Record extracts

....

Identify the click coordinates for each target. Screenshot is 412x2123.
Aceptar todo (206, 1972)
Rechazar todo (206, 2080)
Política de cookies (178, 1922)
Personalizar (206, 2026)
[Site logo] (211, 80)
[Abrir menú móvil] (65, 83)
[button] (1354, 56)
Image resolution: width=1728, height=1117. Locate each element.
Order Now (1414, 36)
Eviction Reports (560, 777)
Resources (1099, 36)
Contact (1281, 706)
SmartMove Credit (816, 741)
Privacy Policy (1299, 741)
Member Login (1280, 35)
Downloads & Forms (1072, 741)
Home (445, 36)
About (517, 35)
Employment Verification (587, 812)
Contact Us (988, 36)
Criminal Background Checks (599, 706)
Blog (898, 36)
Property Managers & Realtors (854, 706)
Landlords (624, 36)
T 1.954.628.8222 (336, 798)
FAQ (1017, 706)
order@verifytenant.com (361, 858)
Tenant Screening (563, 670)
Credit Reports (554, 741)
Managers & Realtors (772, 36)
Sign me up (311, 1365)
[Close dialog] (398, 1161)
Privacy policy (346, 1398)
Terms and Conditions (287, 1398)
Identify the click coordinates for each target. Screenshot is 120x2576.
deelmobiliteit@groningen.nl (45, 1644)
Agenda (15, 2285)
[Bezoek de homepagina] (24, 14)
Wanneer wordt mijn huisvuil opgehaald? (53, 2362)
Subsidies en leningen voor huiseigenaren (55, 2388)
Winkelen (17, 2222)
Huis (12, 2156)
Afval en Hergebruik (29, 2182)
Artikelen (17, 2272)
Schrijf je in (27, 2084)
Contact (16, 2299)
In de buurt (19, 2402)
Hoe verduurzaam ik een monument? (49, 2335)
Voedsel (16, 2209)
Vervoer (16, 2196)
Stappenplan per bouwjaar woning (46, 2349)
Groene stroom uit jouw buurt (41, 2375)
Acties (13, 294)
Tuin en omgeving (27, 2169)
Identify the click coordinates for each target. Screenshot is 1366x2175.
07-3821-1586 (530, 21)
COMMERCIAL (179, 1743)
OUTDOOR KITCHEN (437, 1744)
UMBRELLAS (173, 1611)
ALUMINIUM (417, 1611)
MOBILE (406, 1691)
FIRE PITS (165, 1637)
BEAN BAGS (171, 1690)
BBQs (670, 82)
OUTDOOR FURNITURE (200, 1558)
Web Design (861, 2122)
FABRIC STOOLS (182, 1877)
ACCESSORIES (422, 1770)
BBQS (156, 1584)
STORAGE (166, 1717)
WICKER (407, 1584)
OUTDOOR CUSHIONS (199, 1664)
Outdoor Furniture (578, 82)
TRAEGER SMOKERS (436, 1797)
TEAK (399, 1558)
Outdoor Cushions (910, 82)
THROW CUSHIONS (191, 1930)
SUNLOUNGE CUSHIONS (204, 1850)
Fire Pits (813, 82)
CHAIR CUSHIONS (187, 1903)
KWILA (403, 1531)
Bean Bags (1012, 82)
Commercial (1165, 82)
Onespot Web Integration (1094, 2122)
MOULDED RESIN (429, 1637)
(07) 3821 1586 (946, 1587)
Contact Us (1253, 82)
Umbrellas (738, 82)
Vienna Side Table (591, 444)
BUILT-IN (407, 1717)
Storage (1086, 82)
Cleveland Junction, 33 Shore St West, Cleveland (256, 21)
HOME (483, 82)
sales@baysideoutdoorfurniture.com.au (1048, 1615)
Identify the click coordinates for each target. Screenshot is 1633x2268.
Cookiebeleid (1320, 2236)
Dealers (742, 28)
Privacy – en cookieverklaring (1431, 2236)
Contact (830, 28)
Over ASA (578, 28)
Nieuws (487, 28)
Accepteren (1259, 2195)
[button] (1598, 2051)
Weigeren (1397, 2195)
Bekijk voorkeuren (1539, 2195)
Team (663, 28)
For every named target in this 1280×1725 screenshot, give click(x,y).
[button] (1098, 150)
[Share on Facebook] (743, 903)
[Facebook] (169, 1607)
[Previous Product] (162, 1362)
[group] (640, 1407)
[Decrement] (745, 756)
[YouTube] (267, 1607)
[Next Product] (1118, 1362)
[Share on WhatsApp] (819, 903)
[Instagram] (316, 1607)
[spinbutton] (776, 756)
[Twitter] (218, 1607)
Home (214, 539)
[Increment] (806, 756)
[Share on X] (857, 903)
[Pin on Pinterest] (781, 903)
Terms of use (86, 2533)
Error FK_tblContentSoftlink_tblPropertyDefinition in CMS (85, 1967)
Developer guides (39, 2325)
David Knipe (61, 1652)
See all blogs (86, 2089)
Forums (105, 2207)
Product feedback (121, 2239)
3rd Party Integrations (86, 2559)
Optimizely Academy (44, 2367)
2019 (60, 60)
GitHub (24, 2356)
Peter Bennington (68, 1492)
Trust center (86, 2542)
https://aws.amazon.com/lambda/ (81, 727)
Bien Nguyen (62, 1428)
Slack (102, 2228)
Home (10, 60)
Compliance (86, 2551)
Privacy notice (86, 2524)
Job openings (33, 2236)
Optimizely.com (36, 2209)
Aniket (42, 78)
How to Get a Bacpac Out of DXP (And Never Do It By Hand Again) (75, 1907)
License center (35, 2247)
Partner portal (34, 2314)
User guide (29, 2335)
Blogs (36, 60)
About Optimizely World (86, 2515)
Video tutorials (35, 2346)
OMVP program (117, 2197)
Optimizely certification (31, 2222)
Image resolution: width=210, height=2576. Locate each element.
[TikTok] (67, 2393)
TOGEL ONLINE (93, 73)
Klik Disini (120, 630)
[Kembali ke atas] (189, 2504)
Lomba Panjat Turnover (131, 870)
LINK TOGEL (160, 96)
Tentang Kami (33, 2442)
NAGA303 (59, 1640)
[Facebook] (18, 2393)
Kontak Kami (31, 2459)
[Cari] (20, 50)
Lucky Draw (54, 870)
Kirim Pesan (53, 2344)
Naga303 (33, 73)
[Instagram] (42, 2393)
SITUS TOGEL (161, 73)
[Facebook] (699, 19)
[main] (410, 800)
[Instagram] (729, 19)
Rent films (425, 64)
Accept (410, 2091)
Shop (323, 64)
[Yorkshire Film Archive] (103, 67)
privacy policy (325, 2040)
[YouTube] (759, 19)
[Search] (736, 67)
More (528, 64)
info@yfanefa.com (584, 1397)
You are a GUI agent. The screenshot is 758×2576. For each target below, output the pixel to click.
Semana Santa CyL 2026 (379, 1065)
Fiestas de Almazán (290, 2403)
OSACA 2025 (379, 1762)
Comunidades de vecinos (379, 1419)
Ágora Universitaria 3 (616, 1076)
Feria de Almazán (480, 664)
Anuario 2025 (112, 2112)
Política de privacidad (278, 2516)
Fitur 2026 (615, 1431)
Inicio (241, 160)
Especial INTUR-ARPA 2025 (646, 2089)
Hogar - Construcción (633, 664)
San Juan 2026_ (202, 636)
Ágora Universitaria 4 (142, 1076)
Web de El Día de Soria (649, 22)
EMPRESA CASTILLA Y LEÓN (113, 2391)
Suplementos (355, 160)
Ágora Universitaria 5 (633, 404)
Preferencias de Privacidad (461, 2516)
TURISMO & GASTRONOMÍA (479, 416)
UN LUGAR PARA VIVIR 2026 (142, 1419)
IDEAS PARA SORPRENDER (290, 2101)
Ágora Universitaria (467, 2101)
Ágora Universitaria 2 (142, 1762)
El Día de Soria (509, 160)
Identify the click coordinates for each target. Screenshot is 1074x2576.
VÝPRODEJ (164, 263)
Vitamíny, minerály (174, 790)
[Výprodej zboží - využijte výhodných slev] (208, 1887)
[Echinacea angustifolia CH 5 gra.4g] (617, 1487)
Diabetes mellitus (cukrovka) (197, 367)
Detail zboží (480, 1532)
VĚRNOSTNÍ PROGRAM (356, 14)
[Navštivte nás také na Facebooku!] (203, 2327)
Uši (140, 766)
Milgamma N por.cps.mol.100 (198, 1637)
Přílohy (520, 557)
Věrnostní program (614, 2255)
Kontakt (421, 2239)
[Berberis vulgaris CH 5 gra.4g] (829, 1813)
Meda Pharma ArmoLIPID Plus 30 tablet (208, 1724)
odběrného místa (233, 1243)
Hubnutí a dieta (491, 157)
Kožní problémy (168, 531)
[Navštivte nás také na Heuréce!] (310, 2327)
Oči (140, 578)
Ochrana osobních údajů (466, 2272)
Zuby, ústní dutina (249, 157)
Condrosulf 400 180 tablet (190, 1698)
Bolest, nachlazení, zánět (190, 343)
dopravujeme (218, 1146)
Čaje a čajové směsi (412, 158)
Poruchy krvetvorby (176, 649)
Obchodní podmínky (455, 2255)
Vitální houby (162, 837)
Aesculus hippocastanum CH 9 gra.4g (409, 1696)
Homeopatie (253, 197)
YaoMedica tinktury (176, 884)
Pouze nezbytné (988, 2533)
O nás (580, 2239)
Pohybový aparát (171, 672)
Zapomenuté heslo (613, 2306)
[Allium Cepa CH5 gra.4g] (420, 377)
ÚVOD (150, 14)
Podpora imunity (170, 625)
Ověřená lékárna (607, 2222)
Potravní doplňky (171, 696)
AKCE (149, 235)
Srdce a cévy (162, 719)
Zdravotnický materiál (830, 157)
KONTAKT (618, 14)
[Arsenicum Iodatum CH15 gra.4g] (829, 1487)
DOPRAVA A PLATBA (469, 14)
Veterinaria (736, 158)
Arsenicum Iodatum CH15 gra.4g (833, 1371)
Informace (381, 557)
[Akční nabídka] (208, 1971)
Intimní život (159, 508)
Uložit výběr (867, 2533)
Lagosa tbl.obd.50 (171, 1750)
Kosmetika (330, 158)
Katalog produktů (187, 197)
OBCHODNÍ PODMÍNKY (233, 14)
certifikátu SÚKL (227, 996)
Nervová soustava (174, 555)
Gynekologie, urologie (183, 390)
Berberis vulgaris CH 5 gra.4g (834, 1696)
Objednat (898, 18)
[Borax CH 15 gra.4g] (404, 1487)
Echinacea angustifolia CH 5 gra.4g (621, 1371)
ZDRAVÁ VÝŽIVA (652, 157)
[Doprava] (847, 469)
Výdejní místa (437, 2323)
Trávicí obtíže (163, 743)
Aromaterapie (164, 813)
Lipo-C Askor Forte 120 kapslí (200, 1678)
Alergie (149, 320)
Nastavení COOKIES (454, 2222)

....

Description of the task
The lines above starting at the one that contains "[Cari] (20, 50)" and ending at the one that contains "[Echinacea angustifolia CH" must be transcribed exactly, and no other lines may appear.

Reply
[Cari] (20, 50)
Lucky Draw (54, 870)
Kirim Pesan (53, 2344)
Naga303 (33, 73)
[Instagram] (42, 2393)
SITUS TOGEL (161, 73)
[Facebook] (699, 19)
[main] (410, 800)
[Instagram] (729, 19)
Rent films (425, 64)
Accept (410, 2091)
Shop (323, 64)
[Yorkshire Film Archive] (103, 67)
privacy policy (325, 2040)
[YouTube] (759, 19)
[Search] (736, 67)
More (528, 64)
info@yfanefa.com (584, 1397)
You are a GUI agent. The screenshot is 758×2576. For each target below, output the pixel to click.
Semana Santa CyL 2026 (379, 1065)
Fiestas de Almazán (290, 2403)
OSACA 2025 (379, 1762)
Comunidades de vecinos (379, 1419)
Ágora Universitaria 3 (616, 1076)
Feria de Almazán (480, 664)
Anuario 2025 (112, 2112)
Política de privacidad (278, 2516)
Fitur 2026 (615, 1431)
Inicio (241, 160)
Especial INTUR-ARPA 2025 (646, 2089)
Hogar - Construcción (633, 664)
San Juan 2026_ (202, 636)
Ágora Universitaria 4 (142, 1076)
Web de El Día de Soria (649, 22)
EMPRESA CASTILLA Y LEÓN (113, 2391)
Suplementos (355, 160)
Ágora Universitaria 5 (633, 404)
Preferencias de Privacidad (461, 2516)
TURISMO & GASTRONOMÍA (479, 416)
UN LUGAR PARA VIVIR 2026 (142, 1419)
IDEAS PARA SORPRENDER (290, 2101)
Ágora Universitaria (467, 2101)
Ágora Universitaria 2 (142, 1762)
El Día de Soria (509, 160)
Identify the click coordinates for each target. Screenshot is 1074x2576.
VÝPRODEJ (164, 263)
Vitamíny, minerály (174, 790)
[Výprodej zboží - využijte výhodných slev] (208, 1887)
[Echinacea angustifolia CH 5 gra.4g] (617, 1487)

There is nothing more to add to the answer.